DATA TO USE >>

───

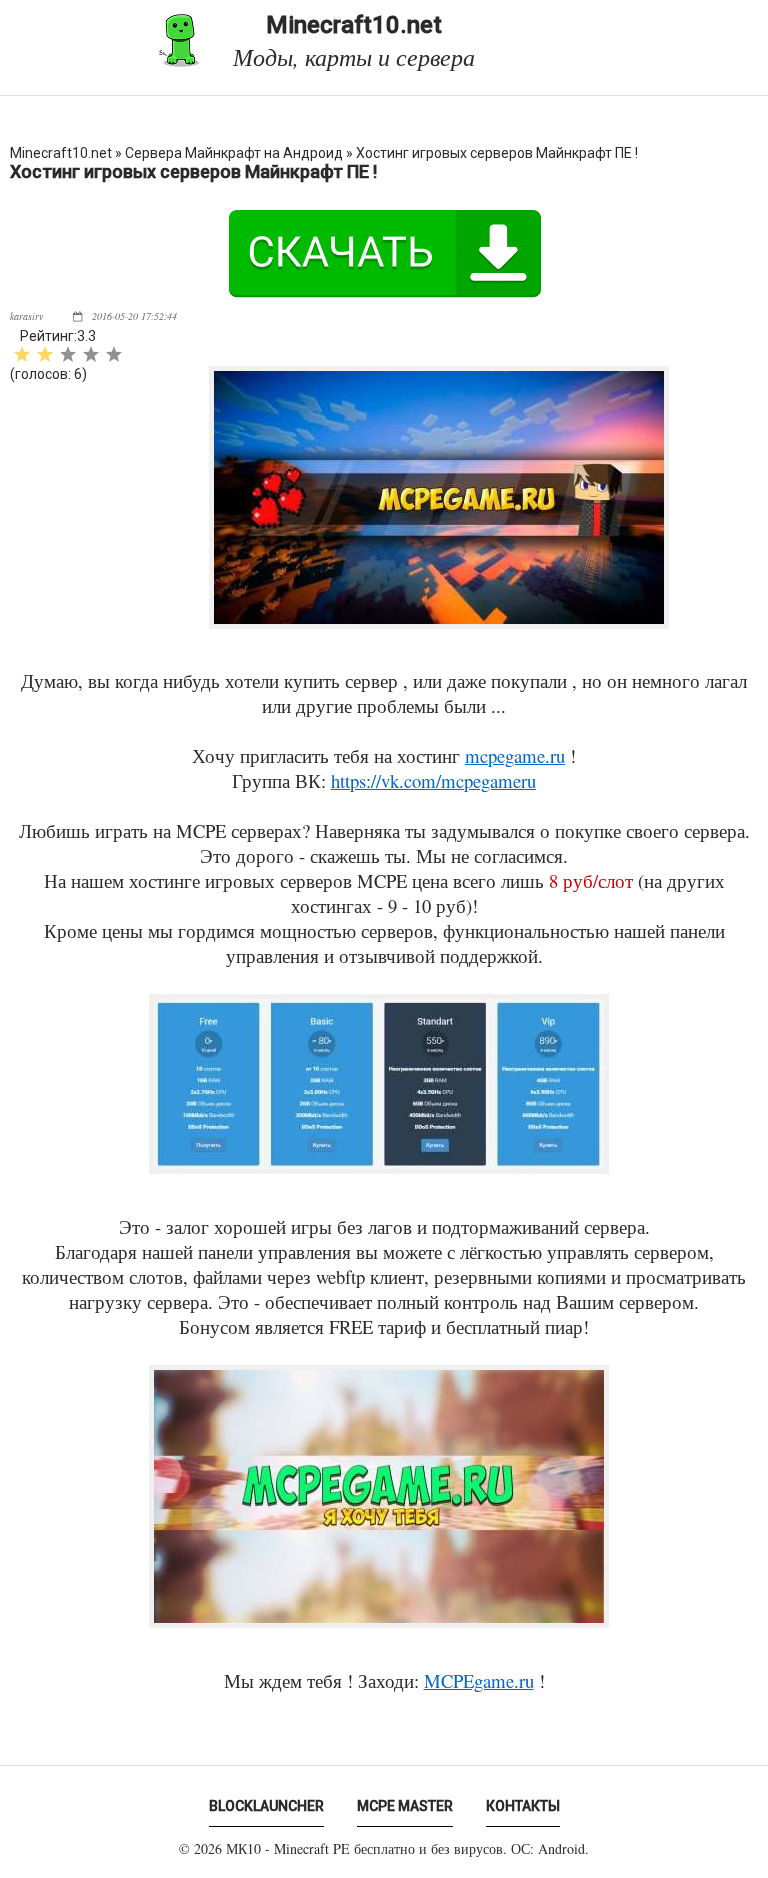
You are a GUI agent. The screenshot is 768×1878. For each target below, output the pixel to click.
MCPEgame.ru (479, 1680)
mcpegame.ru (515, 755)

───

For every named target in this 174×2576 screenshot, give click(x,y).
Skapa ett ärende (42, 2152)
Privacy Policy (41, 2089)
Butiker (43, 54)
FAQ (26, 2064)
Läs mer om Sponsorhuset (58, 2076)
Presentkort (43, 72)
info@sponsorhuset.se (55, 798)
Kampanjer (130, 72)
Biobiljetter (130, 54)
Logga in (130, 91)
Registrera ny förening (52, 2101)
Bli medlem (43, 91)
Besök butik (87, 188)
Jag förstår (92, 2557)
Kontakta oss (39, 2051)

───

REQUIRED WORK >> Look above for the line with "You are a GUI" and the line with "mcpegame.ru (515, 755)"; transcribe both and all lines in between, exactly, and nothing else.

FINAL ANSWER >>
You are a GUI agent. The screenshot is 768×1878. For each target below, output the pixel to click.
MCPEgame.ru (479, 1680)
mcpegame.ru (515, 755)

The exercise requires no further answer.